Verbindliche Entscheidungen statt leere Wahlkampfversprechen – Abkassieren durch Straßenausbaubeitragsgesetz beenden!
Leistungsfähige Straßeninfrastruktur statt permanenter Flickschusterei – Mittel zur Straßensanierung auf 100 Millionen Euro jährlich aufstocken!

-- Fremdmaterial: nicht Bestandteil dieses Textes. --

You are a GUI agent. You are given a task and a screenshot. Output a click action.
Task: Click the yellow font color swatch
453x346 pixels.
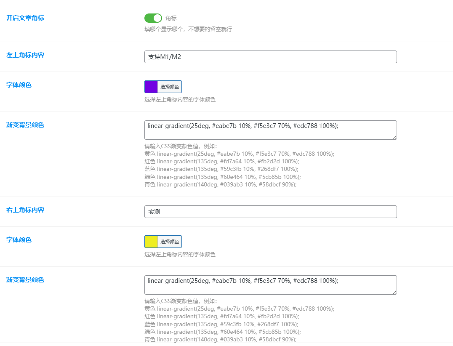click(151, 242)
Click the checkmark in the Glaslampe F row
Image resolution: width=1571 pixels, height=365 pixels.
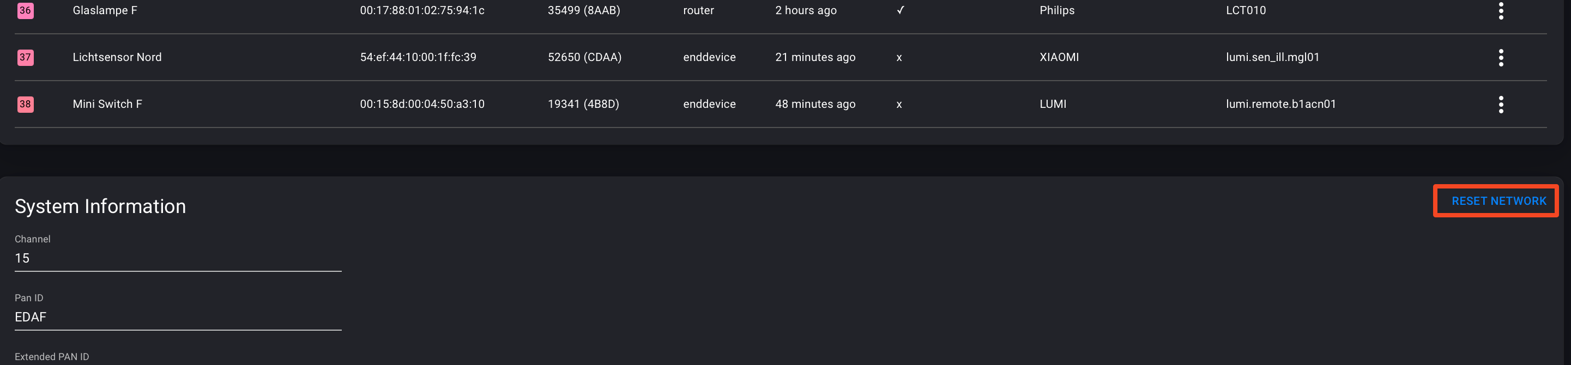900,10
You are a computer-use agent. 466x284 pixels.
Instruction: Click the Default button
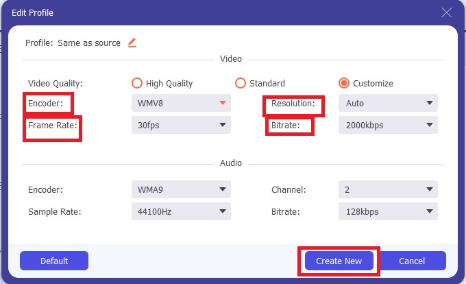pyautogui.click(x=54, y=261)
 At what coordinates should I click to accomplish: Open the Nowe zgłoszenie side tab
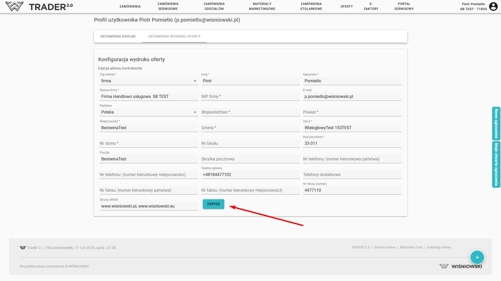(496, 123)
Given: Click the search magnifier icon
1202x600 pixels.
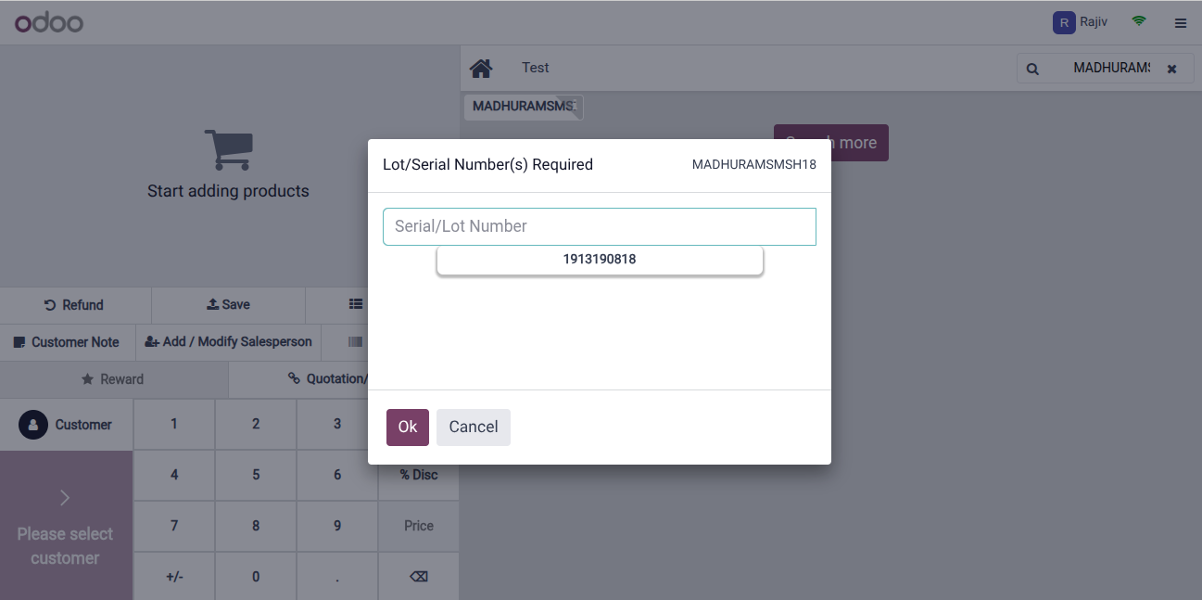Looking at the screenshot, I should point(1032,69).
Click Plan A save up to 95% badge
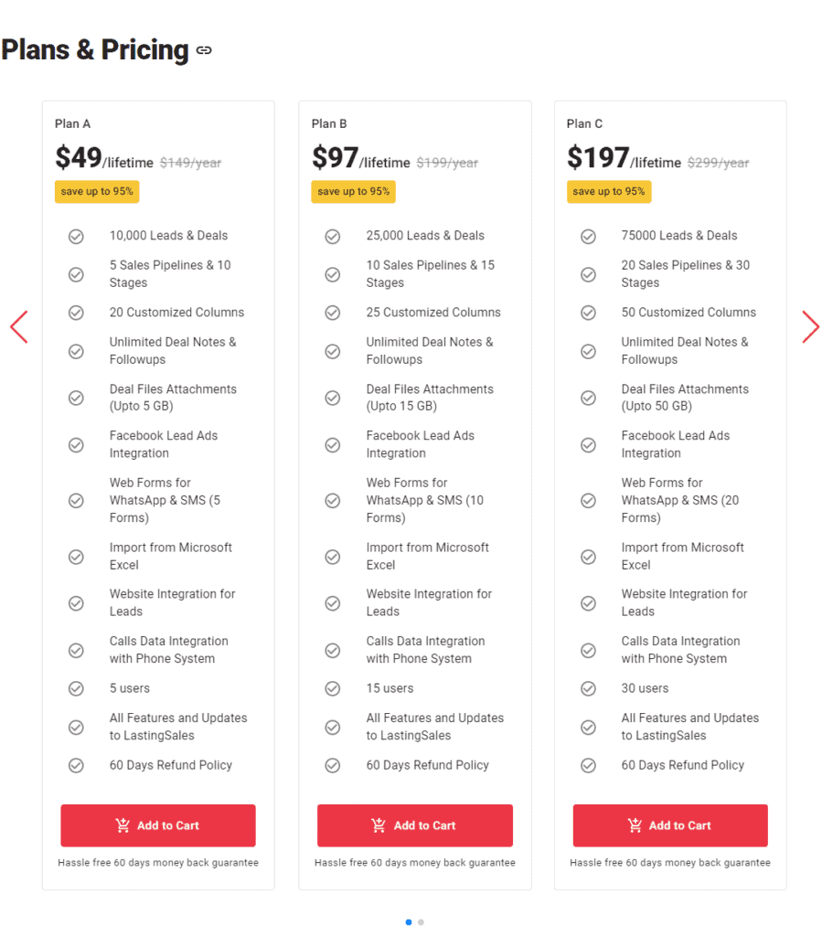Screen dimensions: 822x936 tap(97, 192)
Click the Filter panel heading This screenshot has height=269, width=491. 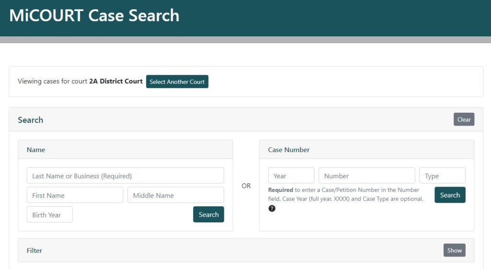(35, 250)
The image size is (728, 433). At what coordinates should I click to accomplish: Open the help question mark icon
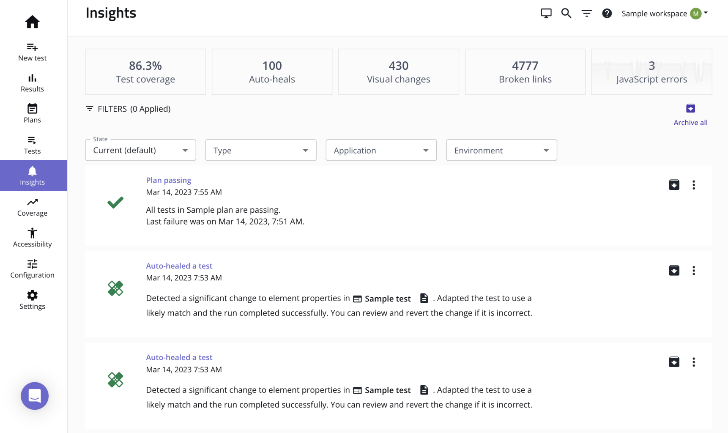[x=607, y=14]
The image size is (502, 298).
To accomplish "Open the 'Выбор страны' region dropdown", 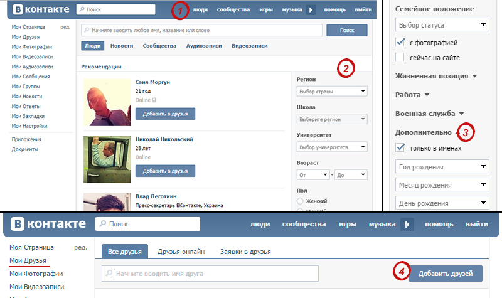I will click(x=332, y=91).
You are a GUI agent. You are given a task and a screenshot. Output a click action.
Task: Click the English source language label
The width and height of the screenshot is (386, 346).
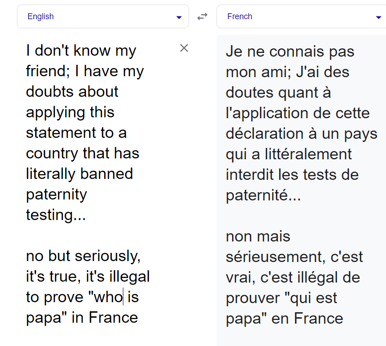(41, 16)
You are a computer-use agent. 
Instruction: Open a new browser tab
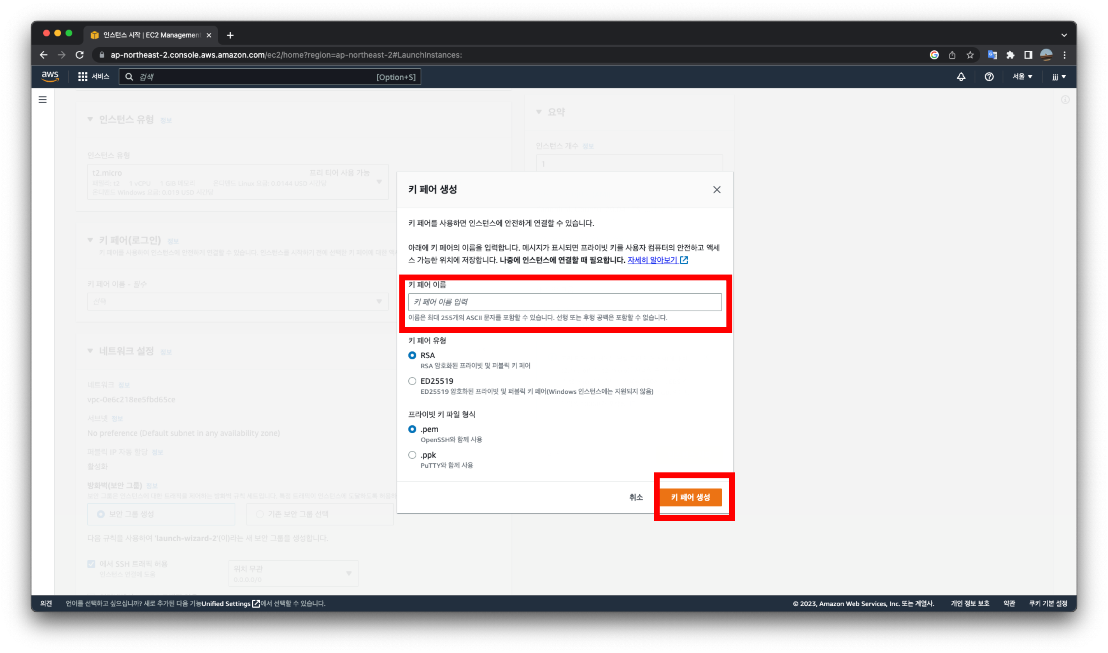[230, 35]
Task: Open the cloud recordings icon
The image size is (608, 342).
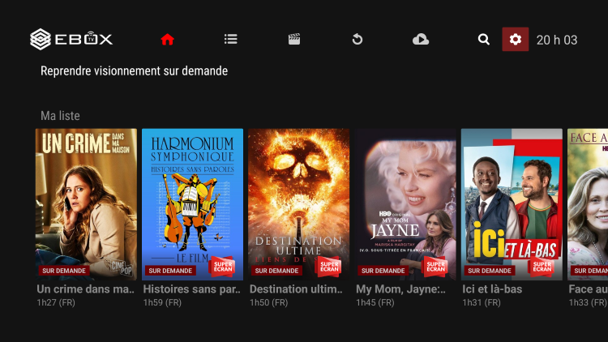Action: click(x=421, y=39)
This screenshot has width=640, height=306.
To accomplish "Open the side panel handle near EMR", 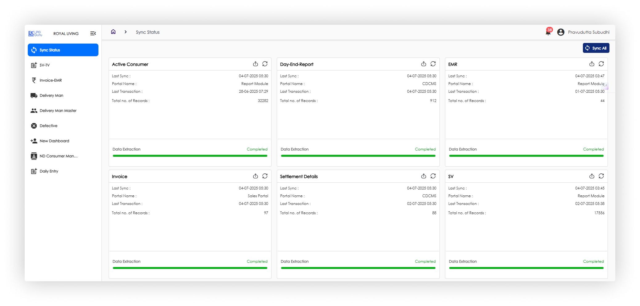I will point(606,86).
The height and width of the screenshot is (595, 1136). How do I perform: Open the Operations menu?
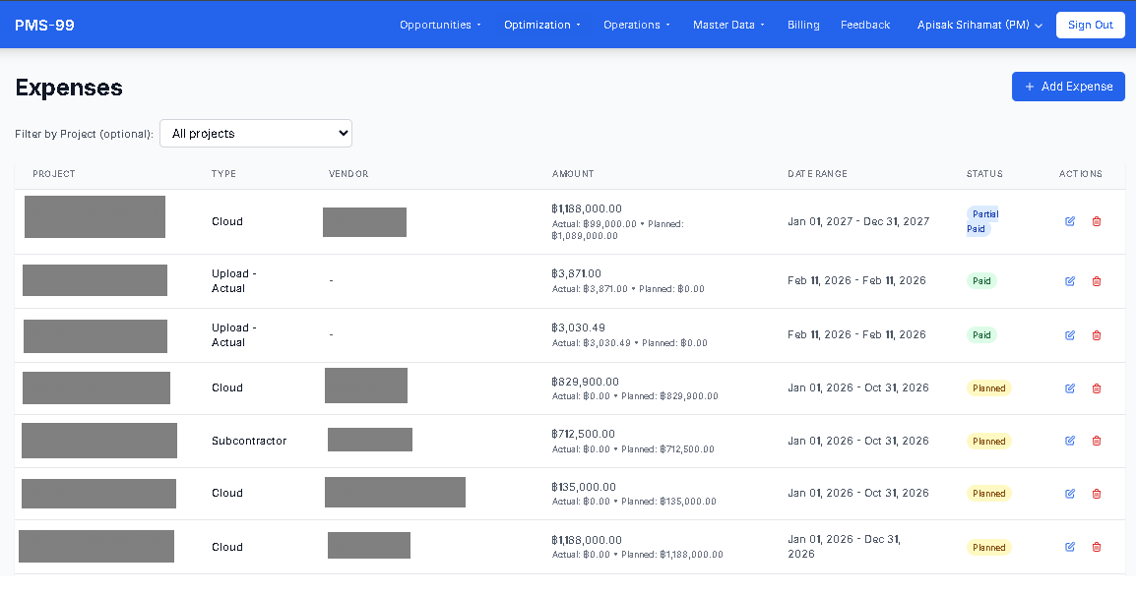coord(637,26)
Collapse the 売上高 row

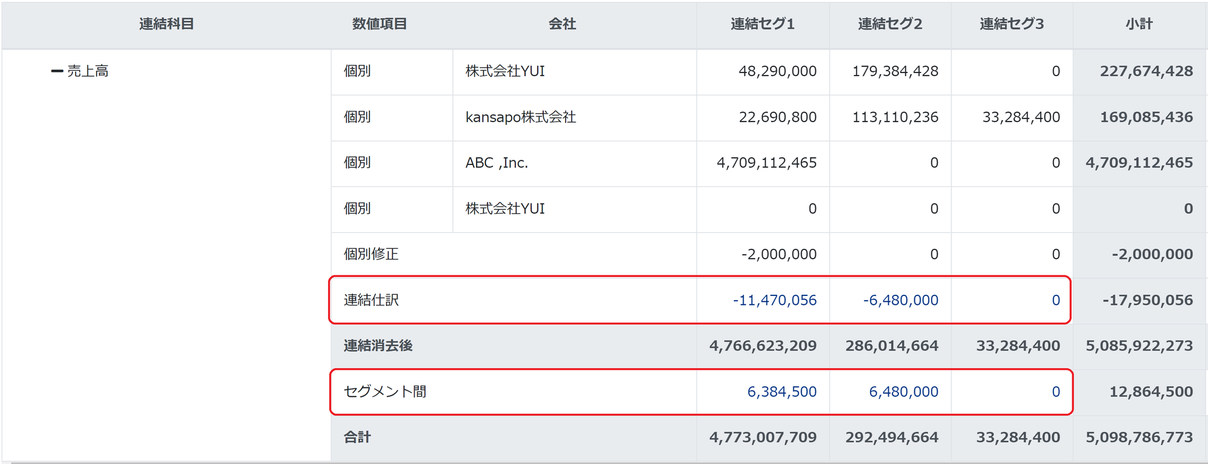point(57,71)
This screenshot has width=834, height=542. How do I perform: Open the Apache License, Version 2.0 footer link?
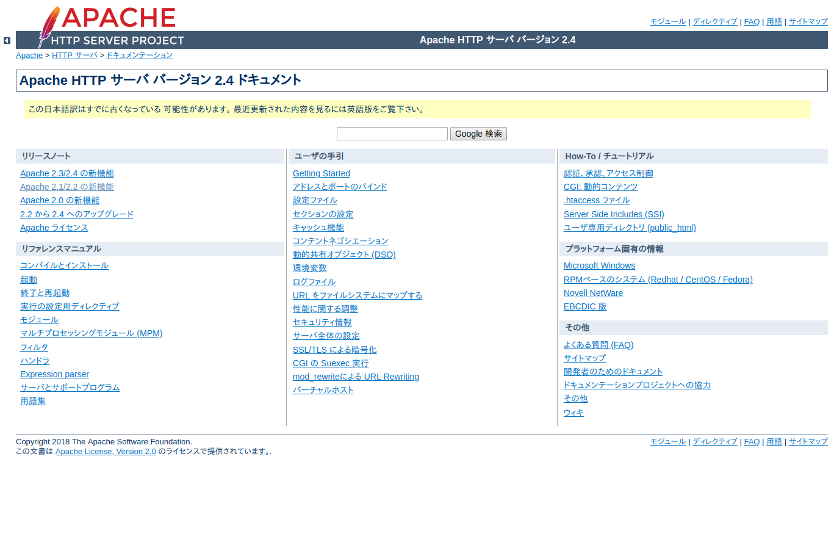[106, 451]
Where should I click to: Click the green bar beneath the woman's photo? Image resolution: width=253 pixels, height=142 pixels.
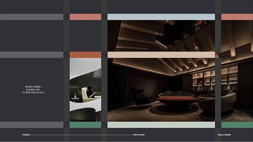(x=85, y=125)
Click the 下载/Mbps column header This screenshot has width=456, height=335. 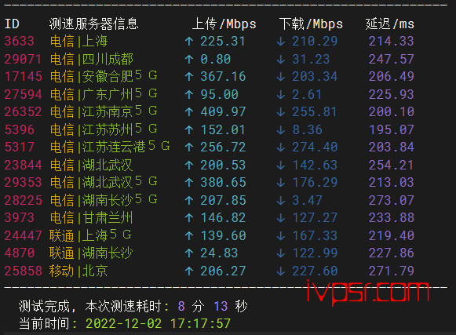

Ich eröffne die zweiten Lesungen und schlage vor, die Einzelberatungen der jeweils zwei Artikel miteinander zu verbinden. – Ich höre hierzu keinen Widerspruch. Ich rufe die Überschriften, die Einleitung sowie die jeweiligen Artikel 1 und 2 Drucksachen 16/4007 und 16/4007 auf. Für die Beratungen steht den Fraktionen jeweils eine Redezeit von bis zu fünf Minuten zur Verfügung. Es beginnt die Fraktion der FDP. Das Wort hat Herr von Lüdeke.
Herr Präsident! Meine Damen und Herren! Wir reden wieder einmal, wie so häufig hier schon, über das Straßenausbaubeitragsgesetz. Das geschieht aus gutem Grund. Auch hier ist die Koalition inzwischen vollkommen zerstritten. Das nehmen wir gern noch einmal zum Anlass, Sie hier mit Ihren Aussagen vor der Wahl und dem, was Sie möglicherweise nach der Wahl entscheiden werden, in die Pflicht zu nehmen.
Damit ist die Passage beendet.